Abuses uncovered at Montreal 'asylum'
Report details '50s-style horror stories at psychiatric hospital

Thursday, February 18, 1999
Quebec Bureau


Montreal -- In a scenario reminiscent of a 1950s-style insane asylum, scores of patients are being kept locked up in a Montreal psychiatric hospital even though they don't suffer from any psychiatric disorder, Quebec's Public Curator said yesterday in a devastating report.

The curator, Pierre Gabrièle, said that in Montreal's 567-bed Rivières-des-Prairies psychiatric hospital, patients have been strapped to their beds all night, kept abusively in straitjackets, or left zombie-like from too many drugs.

"It's an asylum-type institution, like from the 1950s," Mr. Gabrièle said in an interview yesterday.

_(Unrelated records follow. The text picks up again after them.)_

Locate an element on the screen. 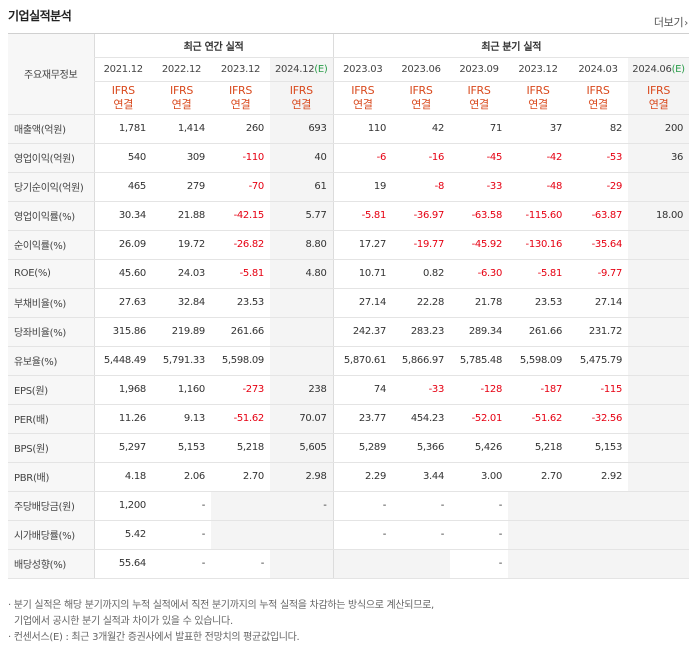  table-cell: 3.00 is located at coordinates (480, 477).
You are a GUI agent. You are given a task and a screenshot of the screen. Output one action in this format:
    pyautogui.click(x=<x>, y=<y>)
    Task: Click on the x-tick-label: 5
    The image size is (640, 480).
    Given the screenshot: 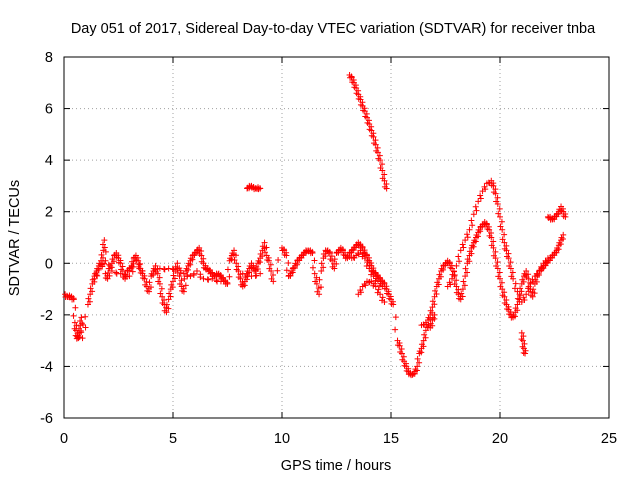 What is the action you would take?
    pyautogui.click(x=173, y=439)
    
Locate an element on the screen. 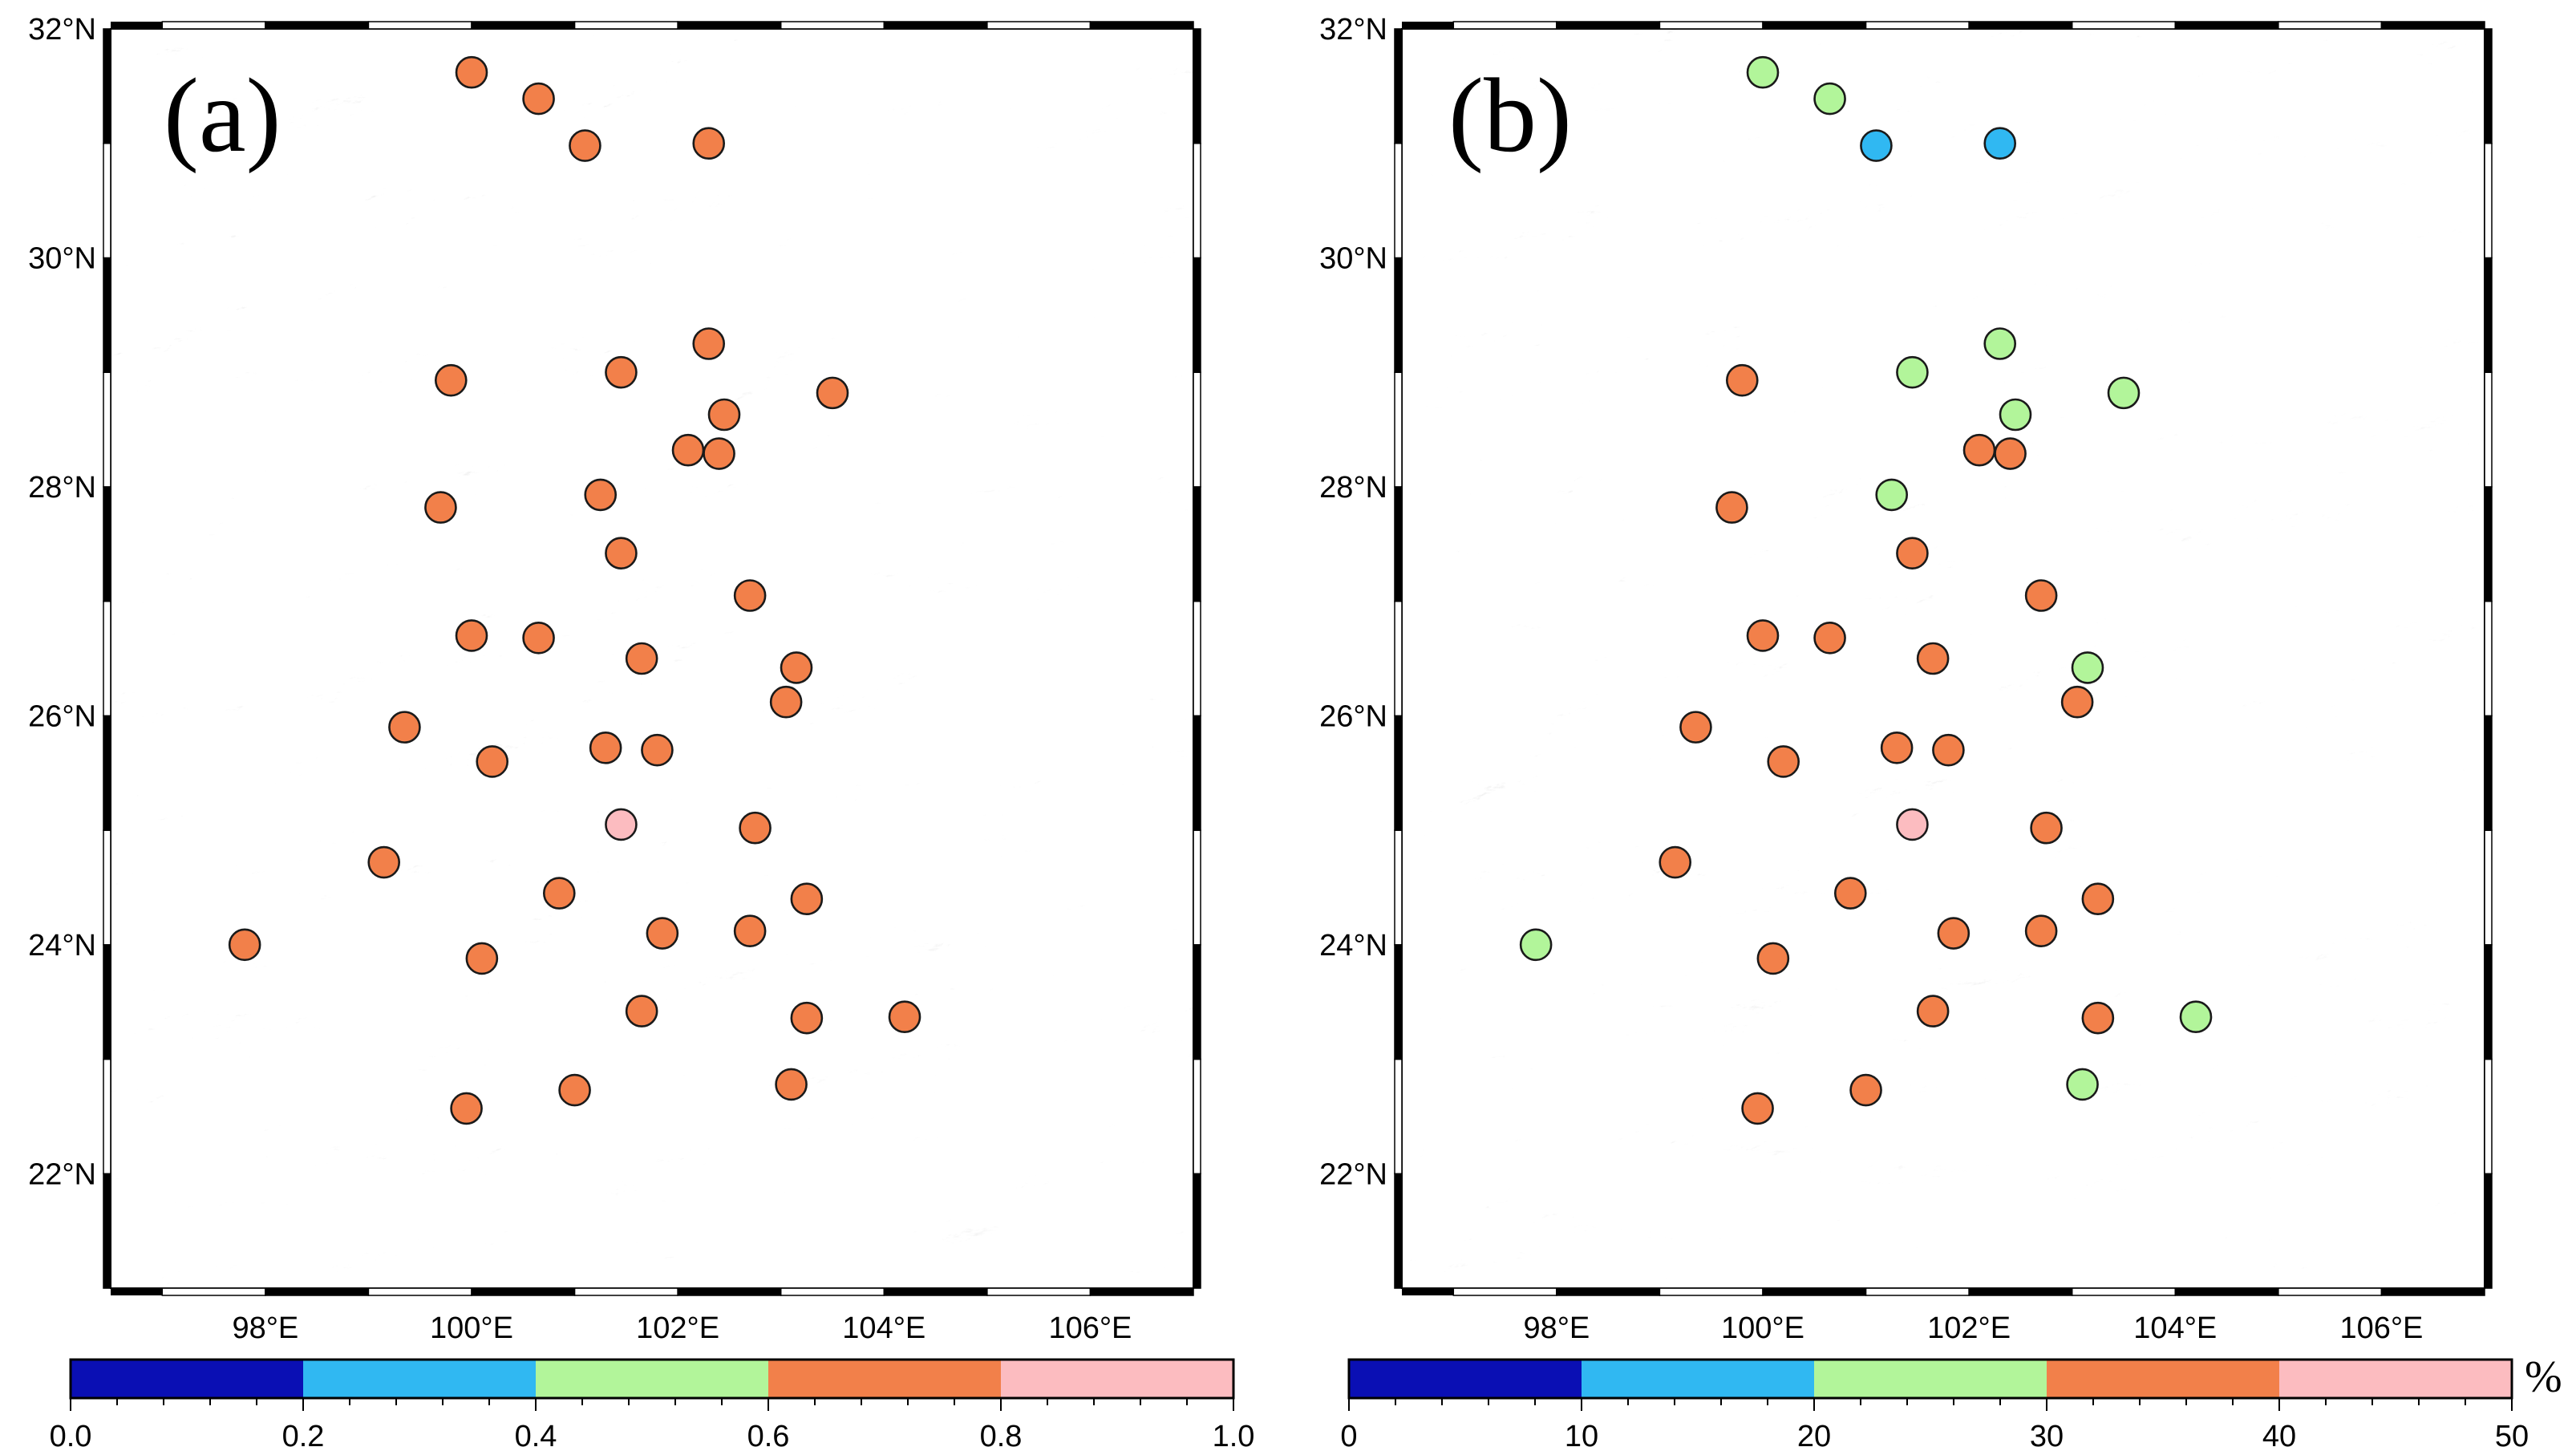 This screenshot has width=2576, height=1447. colorbar-tick-label: 0 is located at coordinates (1348, 1434).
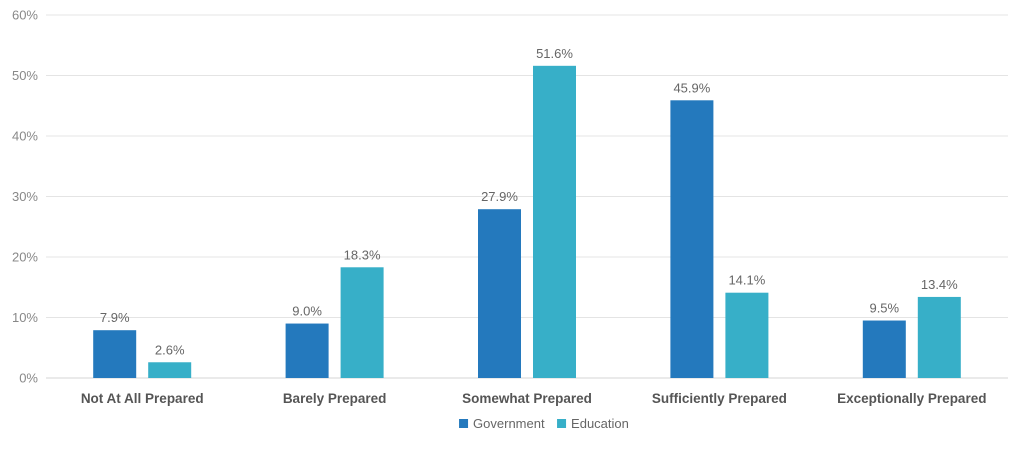 The image size is (1024, 451). Describe the element at coordinates (500, 196) in the screenshot. I see `data-label: 27.9%` at that location.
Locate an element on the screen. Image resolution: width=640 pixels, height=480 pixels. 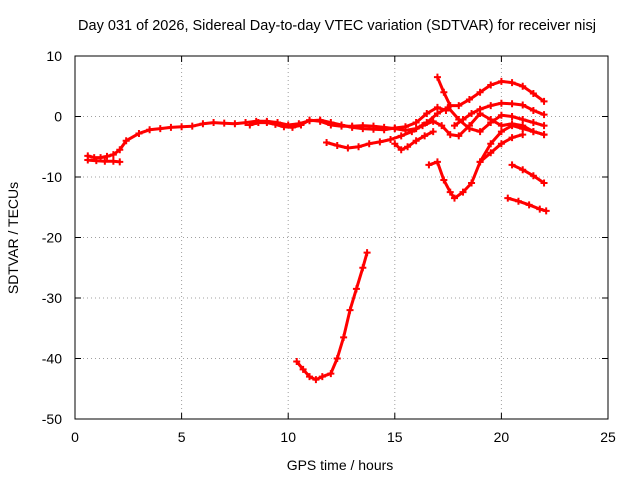
y-tick-label: -50 is located at coordinates (52, 419).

The report describes agitated patients being given high-dosage cocktails of drugs. Two antipsychotic drugs at once have been given to 48  patients, a rare medical practice. Patients share underwear and socks and some men and women have been put in the same room without their consent.

The report catalogues a litany of inadequate diagnoses and poorly kept patient files as well as a drab and constrained world of electronically locked or padlocked doors.

The Public Curator, who acts as guardian for incapacitated Quebeckers, sent a team of experts to investigate the hospital for six weeks late last year.

Mr. Gabrièle, a career Quebec civil servant, recently took over the job,  which itself had come under fire for mismanagement in a report last year. Under his leadership, he plans to launch inquiries into the treatment of his charges in several other Quebec institutions.

The team concluded that the hospital doesn't meet Quebec Health Department standards and no further patients should be sent there.

Among the team's findings was that 155 patients at the hospital don't have psychiatric problems at all, but suffer from autism, epilepsy, Down syndrome or mental retardation and should be out of the hospital and getting help in the community.

"We know that mental retardation is a permanent life condition and not an illness, strictly speaking," the report says. "Generally, these people . . . should be followed in the community, by a completely different type of service."

Yet some of these patients have languished in the hospital for as long as 30 years.

Rivière-des-Prairies is one of the smaller psychiatric hospitals in the province, with 567 patients. The curator, known in other provinces as the public trustee, represents 412 patients at the hospital who have no one else to look out for their interests. He said each of the 155 non-psychiatric cases will be re-evaluated, and may be released.

The report also outlined "abusive" use of medication and restraints. A third of patients sleep attached to their beds, some unable to turn around, forced to sleep on their backs all night.

The hospital's board of administration called the curator's report a   "severe criticism," but said it approved of the findings. It promised to draw up a plan to respond to the recommendations and asked Quebec Health Minister Pauline Marois to name an outside observer to oversee the changes.

Mr. Gabrièle refused to assign blame for the hospital's problems, saying his job was to improve the situation, not point fingers. He said it wasn't clear whether the heavy use of restraints resulted from too few staff, was meant as punishment or was a preventive measure.

The Rivières-des-Prairies hospital has a history of troubles. In 1985, a Quebec government commission reported systemic abuse of patients by hospital staff.

Last summer, the hospital was in the headlines again when a mentally handicapped patient became pregnant after a sexual assault. The woman gave birth last October and has left the hospital.